IL CICLOPE
IL DRAMMA SATIRESCO E IL CICLOPE DI EURIPIDE
L’antica Grecia, con la mediazione del teatro latino e poi di quello rinascimentale, ci ha tramandato le due forme di spettacolo che ancora oggi noi riconosciamo come fondamentali: la tragedia e la commedia.
Ma in Grecia era presente anche una terza forma di rappresentazione teatrale, strettamente legata alla società agricola ellenica e al suo folclore, e che per questo rimase confinata nella cultura di quel mondo: il satyrikòn o dramma satiresco.
Questa espressione spettacolare era caratterizzata dalla presenza costante sulla scena di un coro di satiri, quelle figure demoniche, dall’aspetto metà umano e metà animale, che nell’immaginario mitico si accompagnavano allegramente al dio Bacco.
Si pensa che la tragedia stessa (in greco tragodìa, “canto del capro”) presentasse in origine un coro satiresco, in quanto nata come manifestazione del culto di Dioniso; ma poi essa andò sviluppandosi per un’altra strada, assumendo caratteri di eroica serietà, di profonda riflessione morale, di interrogazione religiosa.
Il coro buffonesco e caprino dei satiri fu perciò abolito.
Tuttavia il pubblico, almeno quello culturalmente più semplice e più affezionato alle tradizioni rustiche e realistiche dell’Ellade arcaica, pretese di rivedere i satiri sulla scena: e fu infine accontentato dal poeta Pràtina di Fliunte, nel Peloponneso (VI sec. av.

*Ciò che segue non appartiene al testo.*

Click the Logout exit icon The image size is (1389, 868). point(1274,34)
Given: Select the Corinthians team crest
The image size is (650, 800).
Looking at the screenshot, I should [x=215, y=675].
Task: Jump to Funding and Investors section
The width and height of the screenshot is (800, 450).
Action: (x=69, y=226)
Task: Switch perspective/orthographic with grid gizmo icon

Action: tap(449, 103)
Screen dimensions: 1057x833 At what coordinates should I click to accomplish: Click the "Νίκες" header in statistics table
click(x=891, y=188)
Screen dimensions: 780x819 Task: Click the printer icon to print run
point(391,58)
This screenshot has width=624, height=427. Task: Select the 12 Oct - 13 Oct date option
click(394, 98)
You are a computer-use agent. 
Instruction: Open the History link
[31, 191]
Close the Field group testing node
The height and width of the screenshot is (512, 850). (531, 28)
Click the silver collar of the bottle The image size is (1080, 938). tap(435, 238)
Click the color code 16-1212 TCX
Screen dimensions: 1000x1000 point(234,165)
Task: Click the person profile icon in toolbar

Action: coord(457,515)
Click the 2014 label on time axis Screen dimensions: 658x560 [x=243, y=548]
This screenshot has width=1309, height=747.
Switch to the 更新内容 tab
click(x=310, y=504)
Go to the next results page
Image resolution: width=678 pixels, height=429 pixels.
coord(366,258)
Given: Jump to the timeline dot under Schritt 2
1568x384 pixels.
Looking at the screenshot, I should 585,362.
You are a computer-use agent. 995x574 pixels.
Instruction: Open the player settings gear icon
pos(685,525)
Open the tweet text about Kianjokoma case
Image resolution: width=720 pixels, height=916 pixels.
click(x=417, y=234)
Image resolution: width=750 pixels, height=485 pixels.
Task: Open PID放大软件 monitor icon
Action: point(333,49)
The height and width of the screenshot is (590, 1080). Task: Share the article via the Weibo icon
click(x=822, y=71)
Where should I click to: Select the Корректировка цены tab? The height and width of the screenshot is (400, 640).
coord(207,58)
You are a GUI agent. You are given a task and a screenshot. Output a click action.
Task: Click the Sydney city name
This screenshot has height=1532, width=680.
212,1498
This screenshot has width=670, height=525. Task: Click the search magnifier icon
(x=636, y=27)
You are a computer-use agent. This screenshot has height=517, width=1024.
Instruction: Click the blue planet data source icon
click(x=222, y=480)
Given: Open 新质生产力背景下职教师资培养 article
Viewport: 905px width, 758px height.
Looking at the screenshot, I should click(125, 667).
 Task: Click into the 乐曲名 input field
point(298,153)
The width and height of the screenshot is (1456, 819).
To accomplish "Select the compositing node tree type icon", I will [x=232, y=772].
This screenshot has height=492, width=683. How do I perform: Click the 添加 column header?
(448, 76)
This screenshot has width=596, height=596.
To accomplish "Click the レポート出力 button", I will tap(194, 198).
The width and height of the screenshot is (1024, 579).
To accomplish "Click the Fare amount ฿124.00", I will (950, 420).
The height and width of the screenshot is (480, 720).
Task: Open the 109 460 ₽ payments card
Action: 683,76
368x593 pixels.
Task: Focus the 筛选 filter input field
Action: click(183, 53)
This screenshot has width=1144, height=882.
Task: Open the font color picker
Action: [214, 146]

Cr.), che viene ricordato come l’inventore del genere satiresco, divenuto con lui autonomo rispetto a tragedia e commedia. Il dramma satiresco, di rozza forza comico-satirica, prese il quarto posto nei concorsi tragici e veniva rappresentato dopo le tre tragedie iniziali di ogni autore concorrente.
Di tutto il repertorio di drammi satireschi greci, è giunto intero fino a noi soltanto Il Ciclope, dell’ateniese Euripide (485-406), il poeta laico e razionalista, amico dei Sofisti e forse di Socrate, autore di capolavori come Alcesti, Medea, Ippolito, Le Troiane, Le Baccanti. Quest’anno, il laboratorio teatrale del nostro liceo ha scelto di lavorare proprio sul Ciclope: infatti, dopo avere affrontato la tragedia della figlia di Agamennone, rielaborando le pagine dell’Ifigenia in Aulide dello stesso Euripide, vogliamo tentare di vedere, e far vedere, le cose umane attraverso la lente deformante, grottesca ed espressionistica, tipica del dramma satiresco.
Nel testo greco, ispirato al IX canto dell’Odissea, troviamo i Satiri ed il loro anziano genitore Sileno schiavi del Ciclope, costretti, contro il loro costume, a lavorare sodo, senza vino né danze né amori. Ulisse, di ritorno da Troia, càpita nell’antro e propone ai Satiri di aiutarlo nell’impresa dell’accecamento di Polifemo.
Sileno e i suoi accettano, anche se nel momento decisivo vengono presi da una comica quanto irrimediabile paura.
L’impresa comunque riesce e insieme ai Greci anche i Satiri fuggono, intenzionati a ritrovare il caro, perduto Dioniso.